Work request => Scan the entries below for the word "target" and copy every line in which it occurs.

Entries supplied =>

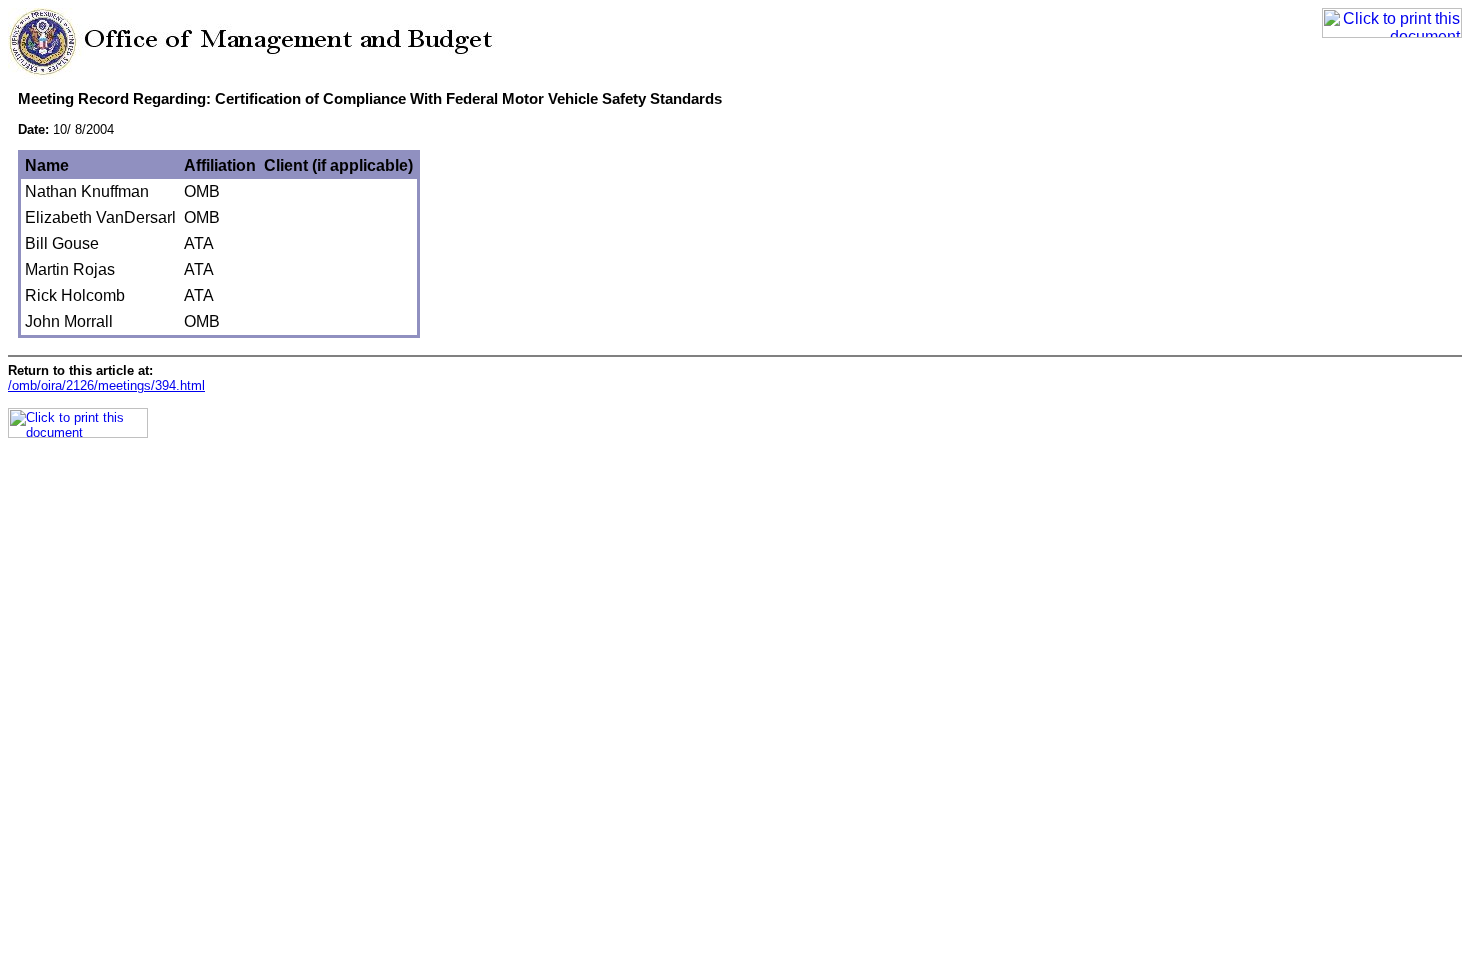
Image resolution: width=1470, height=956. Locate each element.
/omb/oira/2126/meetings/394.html (106, 385)
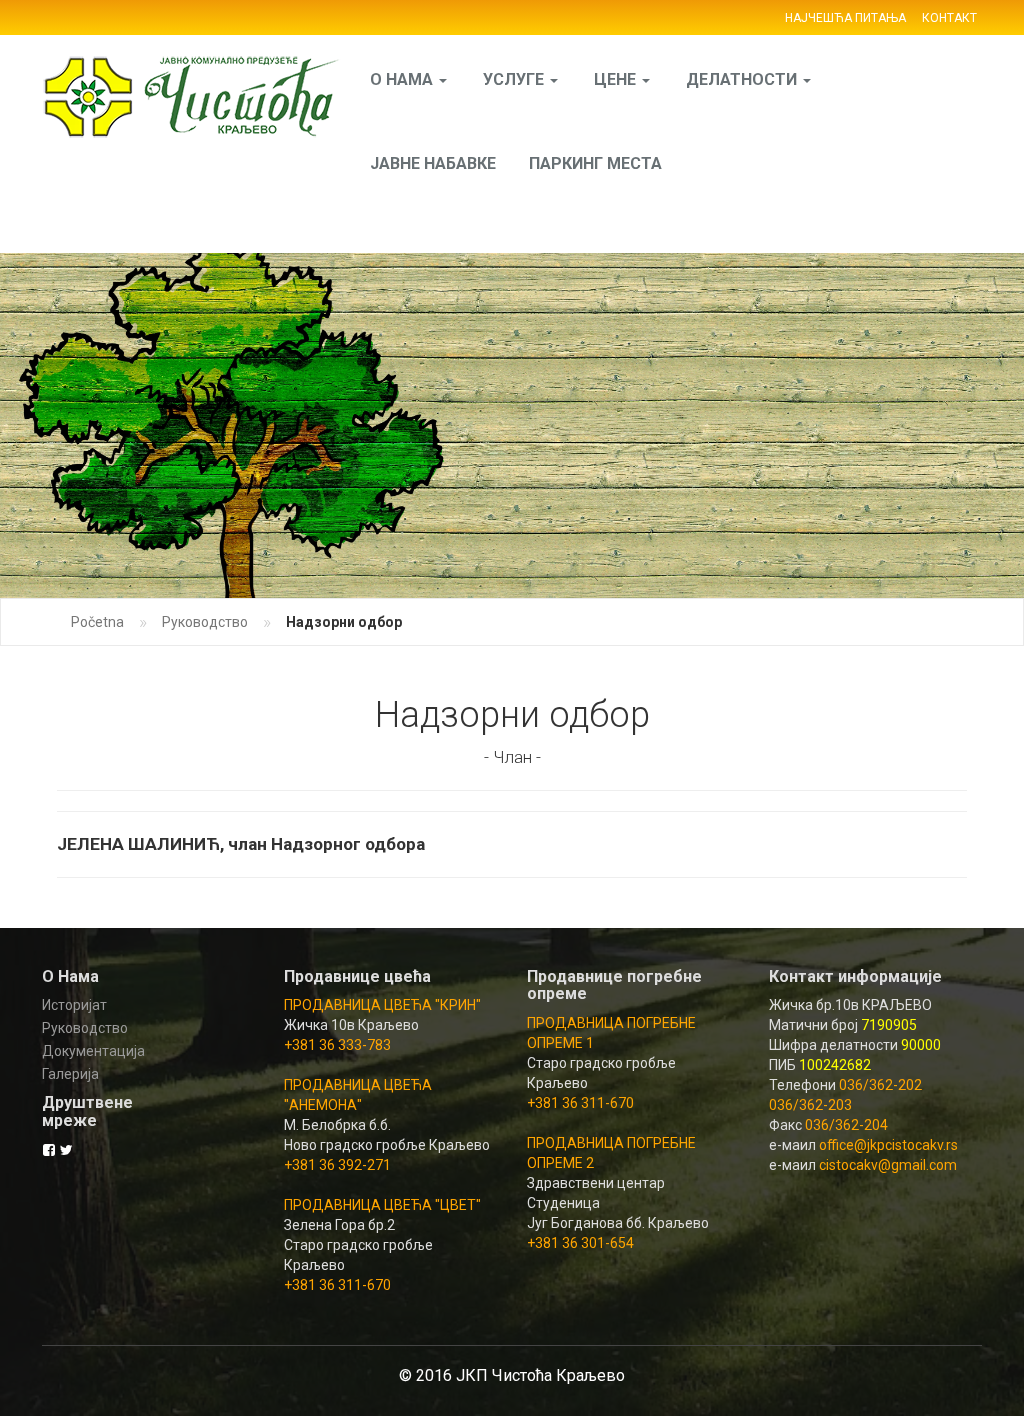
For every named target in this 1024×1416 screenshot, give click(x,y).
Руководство (205, 622)
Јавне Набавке (433, 163)
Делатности (743, 79)
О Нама (403, 79)
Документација (93, 1051)
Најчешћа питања (845, 18)
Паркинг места (595, 163)
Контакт (949, 18)
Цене (617, 79)
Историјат (74, 1005)
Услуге (515, 79)
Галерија (70, 1074)
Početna (97, 622)
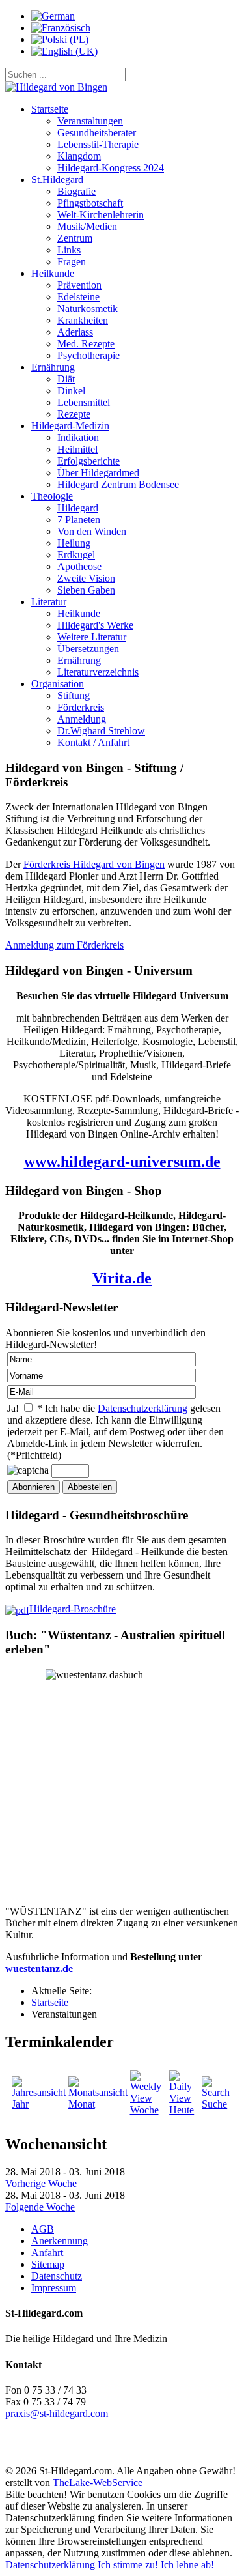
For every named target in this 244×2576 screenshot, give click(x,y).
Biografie (76, 191)
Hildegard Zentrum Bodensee (118, 484)
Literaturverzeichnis (98, 672)
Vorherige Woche (41, 2183)
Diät (66, 378)
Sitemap (47, 2264)
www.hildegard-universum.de (122, 1161)
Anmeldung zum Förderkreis (64, 945)
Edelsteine (78, 296)
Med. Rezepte (86, 343)
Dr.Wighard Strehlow (101, 730)
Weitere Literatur (91, 636)
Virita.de (122, 1278)
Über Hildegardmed (98, 472)
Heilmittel (77, 449)
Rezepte (73, 414)
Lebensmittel (83, 402)
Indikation (78, 437)
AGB (42, 2229)
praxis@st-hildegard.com (56, 2413)
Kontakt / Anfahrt (93, 742)
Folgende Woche (40, 2206)
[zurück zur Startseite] (56, 87)
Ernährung (53, 367)
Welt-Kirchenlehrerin (100, 214)
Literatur (48, 601)
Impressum (53, 2287)
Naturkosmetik (87, 308)
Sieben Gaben (86, 589)
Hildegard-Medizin (70, 425)
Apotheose (79, 566)
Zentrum (74, 238)
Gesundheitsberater (96, 132)
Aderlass (75, 331)
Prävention (79, 285)
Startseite (49, 109)
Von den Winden (91, 531)
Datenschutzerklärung (142, 1408)
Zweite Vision (86, 578)
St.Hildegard (57, 179)
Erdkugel (76, 554)
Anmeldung (81, 718)
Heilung (73, 543)
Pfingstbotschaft (90, 202)
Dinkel (71, 390)
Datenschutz (56, 2276)
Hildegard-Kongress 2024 (110, 167)
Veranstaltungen (90, 120)
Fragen (71, 261)
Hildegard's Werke (95, 625)
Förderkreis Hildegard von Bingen (94, 864)
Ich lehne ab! (187, 2564)
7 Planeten (78, 519)
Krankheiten (82, 320)
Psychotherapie (88, 355)
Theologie (52, 496)
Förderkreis (80, 707)
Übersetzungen (88, 648)
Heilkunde (52, 273)
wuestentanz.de (39, 1968)
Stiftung (73, 695)
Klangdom (79, 156)
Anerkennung (59, 2240)
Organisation (57, 683)
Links (69, 249)
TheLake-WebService (97, 2482)
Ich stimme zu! (128, 2564)
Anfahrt (47, 2252)
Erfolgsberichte (88, 460)
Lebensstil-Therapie (98, 144)
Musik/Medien (87, 226)
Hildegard (77, 507)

Task answer =>
For every named target in this 1024×1416 screenshot, give click(x,y).
For every named target in this 244×2576 screenshot, give click(x,y).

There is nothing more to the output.